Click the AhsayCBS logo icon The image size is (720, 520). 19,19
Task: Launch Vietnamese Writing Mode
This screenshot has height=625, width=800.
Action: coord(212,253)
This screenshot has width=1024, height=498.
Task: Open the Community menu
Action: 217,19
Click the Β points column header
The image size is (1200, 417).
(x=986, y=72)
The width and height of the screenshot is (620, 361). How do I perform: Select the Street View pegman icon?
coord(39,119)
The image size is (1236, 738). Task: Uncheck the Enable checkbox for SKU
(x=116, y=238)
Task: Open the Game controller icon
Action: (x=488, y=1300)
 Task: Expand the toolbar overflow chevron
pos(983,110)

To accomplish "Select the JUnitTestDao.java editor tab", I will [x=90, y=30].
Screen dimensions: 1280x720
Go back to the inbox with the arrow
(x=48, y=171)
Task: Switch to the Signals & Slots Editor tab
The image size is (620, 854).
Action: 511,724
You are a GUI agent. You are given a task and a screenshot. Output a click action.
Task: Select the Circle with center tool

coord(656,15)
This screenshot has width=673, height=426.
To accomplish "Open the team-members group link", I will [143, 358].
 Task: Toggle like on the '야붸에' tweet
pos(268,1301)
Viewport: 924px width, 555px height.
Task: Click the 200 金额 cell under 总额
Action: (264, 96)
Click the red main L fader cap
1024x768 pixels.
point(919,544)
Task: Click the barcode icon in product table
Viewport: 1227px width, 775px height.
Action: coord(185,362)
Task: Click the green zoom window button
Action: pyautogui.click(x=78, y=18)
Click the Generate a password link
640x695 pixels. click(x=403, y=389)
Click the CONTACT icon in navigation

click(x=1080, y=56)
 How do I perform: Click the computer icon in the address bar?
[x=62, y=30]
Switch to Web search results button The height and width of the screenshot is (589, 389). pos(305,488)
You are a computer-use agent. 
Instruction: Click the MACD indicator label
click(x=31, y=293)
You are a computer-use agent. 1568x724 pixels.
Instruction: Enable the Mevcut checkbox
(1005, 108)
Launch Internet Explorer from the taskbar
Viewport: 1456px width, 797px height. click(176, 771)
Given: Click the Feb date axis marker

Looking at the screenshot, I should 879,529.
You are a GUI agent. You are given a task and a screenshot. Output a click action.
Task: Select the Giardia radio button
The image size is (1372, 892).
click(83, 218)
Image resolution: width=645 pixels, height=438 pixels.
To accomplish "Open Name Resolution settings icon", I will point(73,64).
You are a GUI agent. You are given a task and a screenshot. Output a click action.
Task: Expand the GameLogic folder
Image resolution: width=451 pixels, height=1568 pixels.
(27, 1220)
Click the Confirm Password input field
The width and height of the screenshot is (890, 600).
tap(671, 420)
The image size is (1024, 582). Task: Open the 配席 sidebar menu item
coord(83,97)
_____
- **PROBLEM TO WORK ON**: All the records above need to be printed exactly.

- **RESULT FOR THIS TASK**:
Click the AhsayCBS logo icon The image size is (720, 520). 19,19
Task: Launch Vietnamese Writing Mode
This screenshot has height=625, width=800.
Action: coord(212,253)
This screenshot has width=1024, height=498.
Task: Open the Community menu
Action: 217,19
Click the Β points column header
The image size is (1200, 417).
(x=986, y=72)
The width and height of the screenshot is (620, 361). How do I perform: Select the Street View pegman icon?
coord(39,119)
The image size is (1236, 738). Task: Uncheck the Enable checkbox for SKU
(x=116, y=238)
Task: Open the Game controller icon
Action: (x=488, y=1300)
 Task: Expand the toolbar overflow chevron
pos(983,110)

To accomplish "Select the JUnitTestDao.java editor tab", I will [x=90, y=30].
Screen dimensions: 1280x720
Go back to the inbox with the arrow
(x=48, y=171)
Task: Switch to the Signals & Slots Editor tab
The image size is (620, 854).
Action: 511,724
You are a GUI agent. You are given a task and a screenshot. Output a click action.
Task: Select the Circle with center tool

coord(656,15)
This screenshot has width=673, height=426.
To accomplish "Open the team-members group link", I will [143, 358].
 Task: Toggle like on the '야붸에' tweet
pos(268,1301)
Viewport: 924px width, 555px height.
Task: Click the 200 金额 cell under 总额
Action: (264, 96)
Click the red main L fader cap
1024x768 pixels.
point(919,544)
Task: Click the barcode icon in product table
Viewport: 1227px width, 775px height.
Action: coord(185,362)
Task: Click the green zoom window button
Action: pyautogui.click(x=78, y=18)
Click the Generate a password link
640x695 pixels. click(x=403, y=389)
Click the CONTACT icon in navigation

click(x=1080, y=56)
 How do I perform: Click the computer icon in the address bar?
[x=62, y=30]
Switch to Web search results button The height and width of the screenshot is (589, 389). pos(305,488)
You are a computer-use agent. 
Instruction: Click the MACD indicator label
click(x=31, y=293)
You are a computer-use agent. 1568x724 pixels.
Instruction: Enable the Mevcut checkbox
(1005, 108)
Launch Internet Explorer from the taskbar
Viewport: 1456px width, 797px height. click(176, 771)
Given: Click the Feb date axis marker

Looking at the screenshot, I should 879,529.
You are a GUI agent. You are given a task and a screenshot. Output a click action.
Task: Select the Giardia radio button
The image size is (1372, 892).
click(83, 218)
Image resolution: width=645 pixels, height=438 pixels.
To accomplish "Open Name Resolution settings icon", I will point(73,64).
You are a GUI agent. You are given a task and a screenshot. Output a click action.
Task: Expand the GameLogic folder
Image resolution: width=451 pixels, height=1568 pixels.
(27, 1220)
Click the Confirm Password input field
The width and height of the screenshot is (890, 600).
tap(671, 420)
The image size is (1024, 582). Task: Open the 配席 sidebar menu item
coord(83,97)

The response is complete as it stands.